Many eukaryotic cell-surface proteins are posttranslationally modified by a glycosylphosphatidylinositol (GPI) moiety that anchors them to the cell membrane. The biosynthesis of GPI anchors is initiated in the endoplasmic reticulum by transfer of GlcNAc from UDP-GlcNAc to phosphatidylinositol. This reaction is catalyzed by GPI GlcNAc transferase, a multisubunit complex comprising the catalytic subunit Gpi3/PIG-A as well as at least five other subunits, including the hydrophobic protein Gpi2, which is essential for the activity of the complex in yeast and mammals, but the function of which is not known. To investigate the role of Gpi2, we exploited Trypanosoma brucei (Tb), an early diverging eukaryote and important model organism that initially provided the first insights into GPI structure and biosynthesis.

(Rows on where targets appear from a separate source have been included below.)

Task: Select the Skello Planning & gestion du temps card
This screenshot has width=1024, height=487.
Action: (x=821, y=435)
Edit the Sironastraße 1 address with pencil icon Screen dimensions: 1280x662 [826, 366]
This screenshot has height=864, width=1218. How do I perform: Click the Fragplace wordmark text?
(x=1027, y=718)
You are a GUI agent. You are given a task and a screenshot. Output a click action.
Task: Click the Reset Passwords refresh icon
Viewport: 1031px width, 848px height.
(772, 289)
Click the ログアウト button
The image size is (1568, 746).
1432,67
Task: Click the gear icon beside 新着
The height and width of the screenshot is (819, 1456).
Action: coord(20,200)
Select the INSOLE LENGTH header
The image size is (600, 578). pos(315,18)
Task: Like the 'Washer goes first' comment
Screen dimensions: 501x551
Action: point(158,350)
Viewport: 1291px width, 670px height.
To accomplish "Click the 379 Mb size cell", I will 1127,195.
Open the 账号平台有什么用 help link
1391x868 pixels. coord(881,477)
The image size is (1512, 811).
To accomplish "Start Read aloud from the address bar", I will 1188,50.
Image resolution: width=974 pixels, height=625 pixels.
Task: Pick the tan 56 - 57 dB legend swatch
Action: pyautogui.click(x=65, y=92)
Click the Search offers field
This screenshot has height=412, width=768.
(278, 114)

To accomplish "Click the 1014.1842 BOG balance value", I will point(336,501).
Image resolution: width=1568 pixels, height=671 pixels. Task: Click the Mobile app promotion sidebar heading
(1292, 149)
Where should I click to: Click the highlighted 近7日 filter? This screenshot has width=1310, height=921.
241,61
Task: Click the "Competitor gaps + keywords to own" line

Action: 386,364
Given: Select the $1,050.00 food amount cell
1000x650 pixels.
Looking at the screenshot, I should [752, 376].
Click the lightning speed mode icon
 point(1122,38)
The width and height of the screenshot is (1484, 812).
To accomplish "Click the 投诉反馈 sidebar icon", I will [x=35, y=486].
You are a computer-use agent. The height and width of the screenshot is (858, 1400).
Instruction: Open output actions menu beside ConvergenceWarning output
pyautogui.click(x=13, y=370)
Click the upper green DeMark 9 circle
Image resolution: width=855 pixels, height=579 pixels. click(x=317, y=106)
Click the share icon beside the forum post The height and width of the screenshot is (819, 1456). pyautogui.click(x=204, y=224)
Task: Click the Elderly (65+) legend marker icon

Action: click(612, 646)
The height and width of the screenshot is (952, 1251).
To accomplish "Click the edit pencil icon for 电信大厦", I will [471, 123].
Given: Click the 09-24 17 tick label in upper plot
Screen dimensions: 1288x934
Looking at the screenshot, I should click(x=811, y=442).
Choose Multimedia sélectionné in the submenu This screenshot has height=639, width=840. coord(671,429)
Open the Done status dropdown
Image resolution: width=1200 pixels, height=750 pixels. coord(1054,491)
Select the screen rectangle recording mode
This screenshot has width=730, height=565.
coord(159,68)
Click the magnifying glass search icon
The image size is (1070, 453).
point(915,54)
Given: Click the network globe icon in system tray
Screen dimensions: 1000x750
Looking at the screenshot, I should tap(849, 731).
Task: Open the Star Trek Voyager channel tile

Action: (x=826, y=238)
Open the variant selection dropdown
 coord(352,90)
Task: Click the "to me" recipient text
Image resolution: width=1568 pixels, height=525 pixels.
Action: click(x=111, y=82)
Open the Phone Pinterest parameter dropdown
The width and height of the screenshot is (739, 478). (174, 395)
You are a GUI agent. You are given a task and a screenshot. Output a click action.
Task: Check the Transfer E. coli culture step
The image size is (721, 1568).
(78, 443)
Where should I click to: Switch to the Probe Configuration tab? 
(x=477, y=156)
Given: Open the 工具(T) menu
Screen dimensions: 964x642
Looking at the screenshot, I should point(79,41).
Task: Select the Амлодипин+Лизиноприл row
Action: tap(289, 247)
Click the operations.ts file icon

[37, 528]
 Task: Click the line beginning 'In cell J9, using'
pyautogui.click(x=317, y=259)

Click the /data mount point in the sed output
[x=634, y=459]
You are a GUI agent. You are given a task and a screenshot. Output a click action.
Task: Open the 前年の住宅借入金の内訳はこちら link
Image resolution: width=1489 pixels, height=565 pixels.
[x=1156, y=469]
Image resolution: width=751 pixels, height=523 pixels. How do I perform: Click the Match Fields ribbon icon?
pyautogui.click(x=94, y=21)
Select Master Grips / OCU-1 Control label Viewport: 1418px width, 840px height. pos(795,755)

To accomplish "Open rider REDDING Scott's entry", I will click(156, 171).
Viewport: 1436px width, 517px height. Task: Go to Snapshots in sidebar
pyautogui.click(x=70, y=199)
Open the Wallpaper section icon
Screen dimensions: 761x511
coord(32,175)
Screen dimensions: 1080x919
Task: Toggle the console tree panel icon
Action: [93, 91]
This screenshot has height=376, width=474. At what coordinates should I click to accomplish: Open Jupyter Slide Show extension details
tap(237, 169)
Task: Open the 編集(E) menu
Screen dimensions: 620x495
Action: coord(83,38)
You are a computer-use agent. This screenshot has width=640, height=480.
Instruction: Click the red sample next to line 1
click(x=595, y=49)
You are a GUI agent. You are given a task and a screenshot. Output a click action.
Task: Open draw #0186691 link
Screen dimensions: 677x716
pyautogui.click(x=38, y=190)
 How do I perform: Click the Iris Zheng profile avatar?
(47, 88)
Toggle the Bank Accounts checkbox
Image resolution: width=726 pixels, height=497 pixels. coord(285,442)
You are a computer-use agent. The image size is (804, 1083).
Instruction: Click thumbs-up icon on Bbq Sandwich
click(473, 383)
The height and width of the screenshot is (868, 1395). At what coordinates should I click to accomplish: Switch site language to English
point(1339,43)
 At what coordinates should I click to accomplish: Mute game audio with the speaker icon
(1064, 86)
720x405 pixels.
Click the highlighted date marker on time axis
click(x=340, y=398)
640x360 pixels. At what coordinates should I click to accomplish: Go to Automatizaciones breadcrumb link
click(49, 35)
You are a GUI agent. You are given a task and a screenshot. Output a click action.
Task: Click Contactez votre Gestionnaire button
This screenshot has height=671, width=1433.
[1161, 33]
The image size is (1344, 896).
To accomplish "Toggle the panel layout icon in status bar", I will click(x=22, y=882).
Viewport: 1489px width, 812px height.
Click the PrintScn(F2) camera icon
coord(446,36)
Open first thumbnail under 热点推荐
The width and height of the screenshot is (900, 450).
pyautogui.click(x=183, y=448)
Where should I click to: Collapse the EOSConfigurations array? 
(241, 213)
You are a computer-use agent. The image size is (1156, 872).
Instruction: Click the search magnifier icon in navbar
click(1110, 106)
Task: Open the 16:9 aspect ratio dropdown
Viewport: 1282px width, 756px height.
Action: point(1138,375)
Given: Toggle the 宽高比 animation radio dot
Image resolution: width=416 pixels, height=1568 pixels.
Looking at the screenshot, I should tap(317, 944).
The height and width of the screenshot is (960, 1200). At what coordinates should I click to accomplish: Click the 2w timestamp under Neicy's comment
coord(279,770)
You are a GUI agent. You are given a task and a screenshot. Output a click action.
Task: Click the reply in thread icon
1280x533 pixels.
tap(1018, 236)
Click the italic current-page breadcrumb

We generated insect-stage (procyclic) trypanosomes that lack TbGPI2 and found that in TbGPI2-null parasites, (i) GPI GlcNAc transferase activity is reduced, but not lost, in contrast with yeast and human cells, (ii) the GPI GlcNAc transferase complex persists, but its architecture is affected, with loss of at least the TbGPI1 subunit, and (iii) the GPI anchors of procyclins, the major surface proteins, are underglycosylated when compared with their WT counterparts, indicating the importance of TbGPI2 for reactions that occur in the Golgi apparatus. Immunofluorescence microscopy localized TbGPI2 not only to the endoplasmic reticulum but also to the Golgi apparatus, suggesting that in addition to its expected function as a subunit of the GPI GlcNAc transferase complex, TbGPI2 may have an enigmatic noncanonical role in Golgi-localized GPI anchor modification in trypanosomes.